New law brings fairness to CAFO regulations

On this clear October day, the combine and cover-crop drill have been running all afternoon and will continue until well after dark. But around 5:30 p.m., the farmers pull their equipment to the edge of the field, where their wives have spread out pizza, veggies and fruit on a truck tailgate for a pickup picnic. It’s a busy time of year, but three gener­ations of the Brinker family still take time to gather for supper together.

It’s a scene is worthy of a Norman Rockwell painting—far from the “corporate factory farm” that oper­ations such as the Brinkers’ swine and row-crop farm are often labeled. Just because a farm is large doesn’t mean it’s corporately owned. And just because its pigs are raised in a concentrated area feeding operation (CAFO) doesn’t mean the farm is a “factory.” The term connotes uncaring, unfeeling and industrial—not the case for most family-owned CAFOs in MFA territory.

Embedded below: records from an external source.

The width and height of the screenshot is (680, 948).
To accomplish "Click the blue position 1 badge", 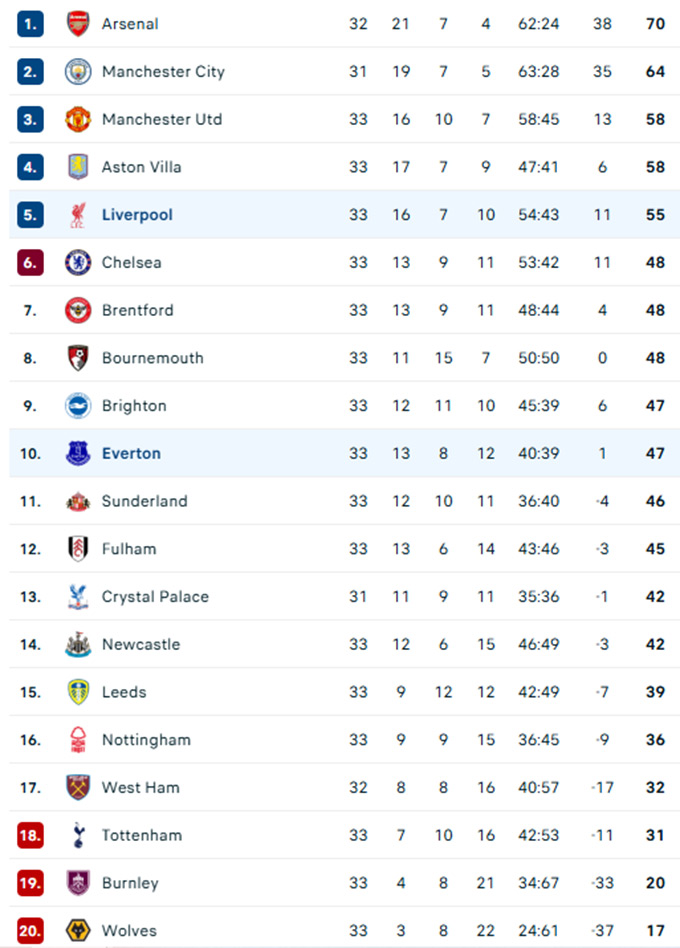I will point(30,24).
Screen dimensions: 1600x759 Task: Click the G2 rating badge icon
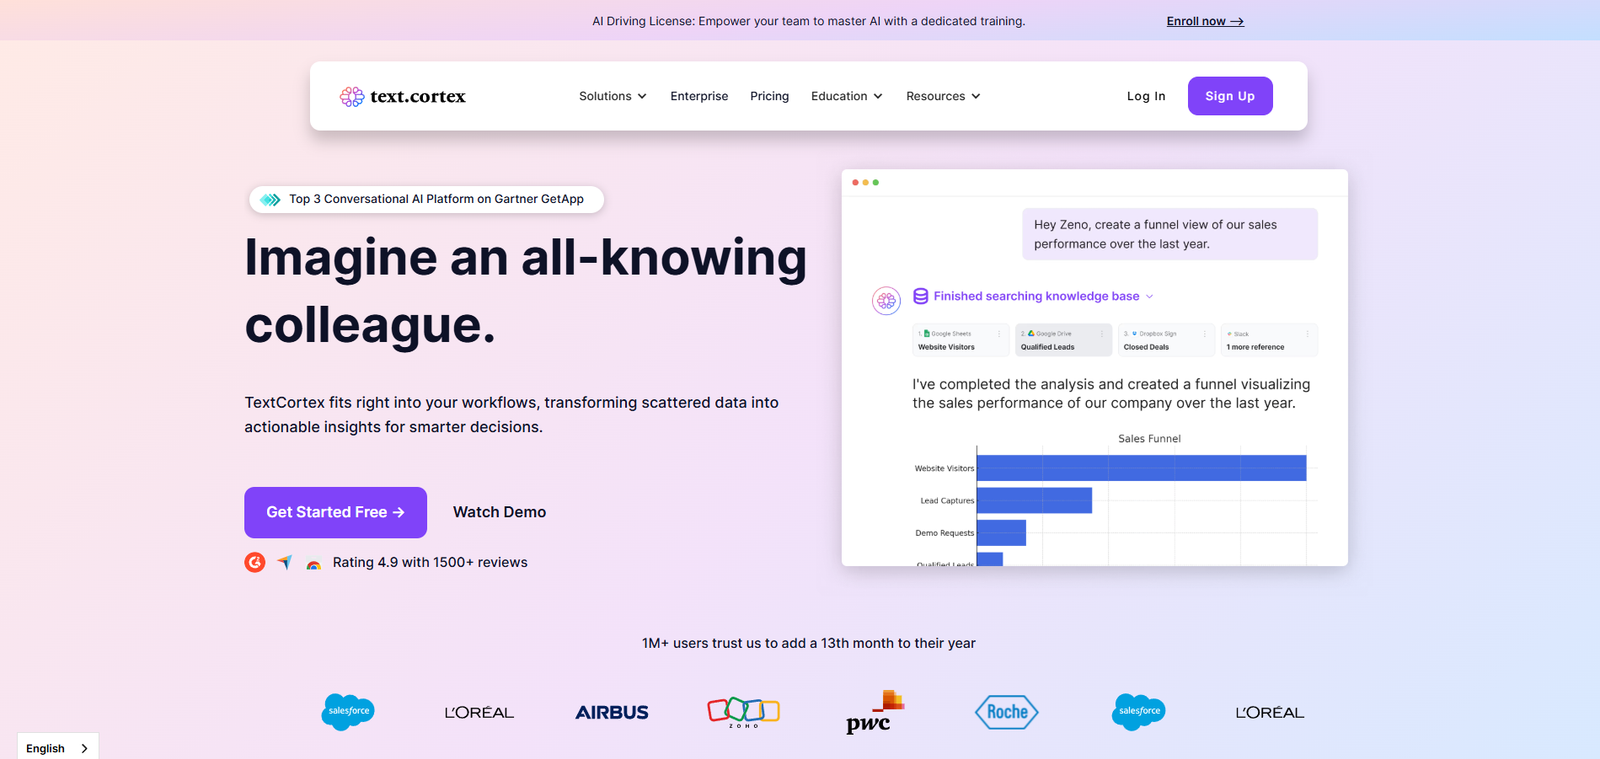[255, 562]
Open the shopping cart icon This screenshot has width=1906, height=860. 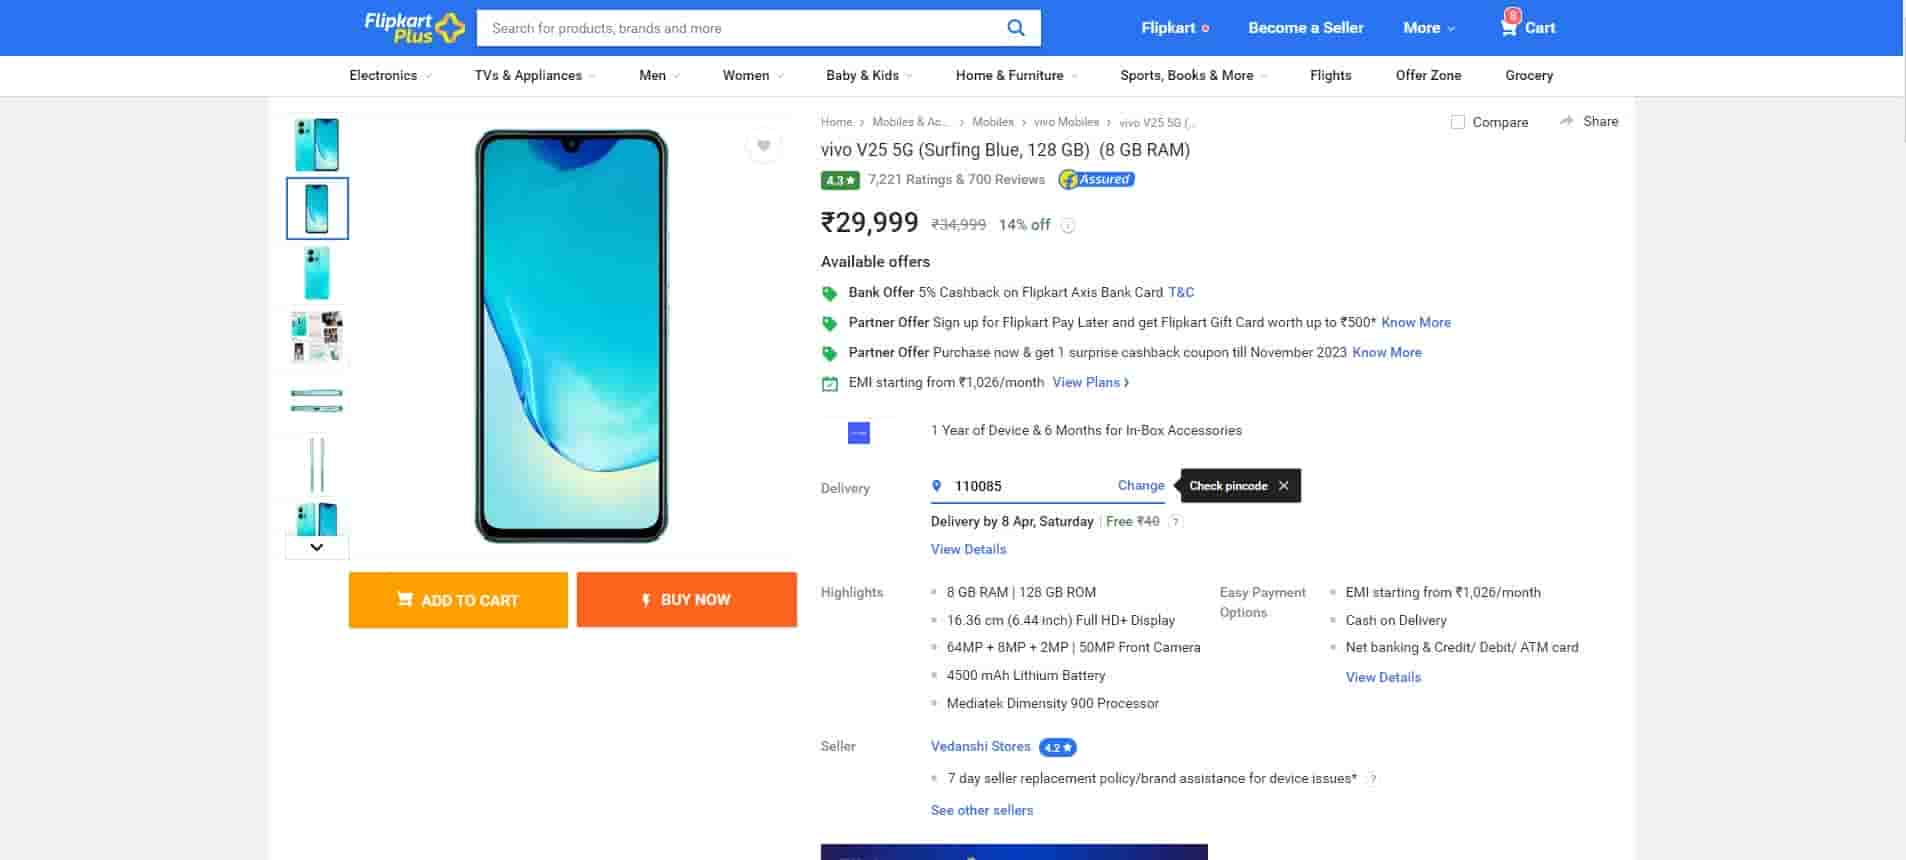click(x=1509, y=27)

Yes, the Brinker farm, featured in our cover story on farm labor, is a technically a CAFO—defined as live­stock operations that reach a certain threshold of animals, for example, 2,500 pigs or 700 dairy cows. But, in building their farm, the Brinkers weren’t just aiming toward high production. They wanted to create a business that was large enough to support four families: patriarch Kenny and his wife, Susan, and their three children, who, collectively, have seven children of their own. The farm generates enough income that the farm wives are able to stay home with their babies until they’re school age, an enviable position for many moms.

It’s hardly the negative picture that many CAFO opponents would like to paint. But those naysayers have had plenty of opportunity to denounce CAFOs this year during debates over Missouri Senate Bill 391, which Gov. Mike Parson signed in May. The bill prohibits county commissions and health boards from enacting regulations on livestock farms that are inconsistent with or more stringent than state law.

Until this bill was passed, plans to establish CAFOs could be halted in the name of health by local govern­ments. Some 20 counties in Missouri have put these so-called “health ordinances” in place. Those county officials argue that they’re protecting their citizens and local farmers by keeping out large factory farms, but what they also do is keep producers like the Brinkers from building or expanding livestock operations to support their families and preserve their farms for future generations.

Proponents of Senate Bill 391 insist that it’s needed to stop these “scientifically unfounded” ordinanc­es. CAFOs are already overseen and strictly regulated by the Missouri Department of Natural Resources, which takes into account concerns of local citizens and potential environ­mental issues during the permitting process. Under SB 391, producers who want to build a new facility or expand an existing one have to demonstrate to DNR that they can meet several rules and design criteria. They must provide neighbor notices, meet buffer distances and write plans for animal, nutrient and manure management. In other words, the bill provides consistent oversight without the need for local regulations.

After Gov. Parson signed the bill, it was supposed to take effect Aug. 28. But a court order temporar­ily stopped its implementation due to a lawsuit seeking to overturn it. The governor and ag organizations who worked for the legislation’s passage are among those named in the suit, which alleges SB 391 is un­constitutional and infringes on local control. However, a strongly worded press release from the respondents promises to aggressively fight the suit, painting the participants as anti-agriculture, anti-free speech and “hell-bent on overturning the work of the Missouri legislature.”

On Sept. 11, Cole County Judge Dan Green lifted the restraining order on SB 391, which means the law is now in effect. He cited the fact that the defendants in the suit weren’t given proper notice and also canceled an initial hearing for the lawsuit. But it’s not over yet. A new hearing is scheduled for December.

As the legal battle continues, the ultimate outcome is up to the whims of the legal system. I realize there are always exceptions and that not all CAFOs are model examples like the Brinker farm. But large-scale live­stock operations most certainly have their place in the agricultural land­scape, just like smaller farms. With­out SB 391, we have the potential for all 114 counties in Missouri to write their own rules, which could be a nightmare for the advancement of agriculture and economic growth. It just makes sense to have fair and consistent regulations for establish­ing livestock operations across the state. Let’s hope the courts eventually determine the same.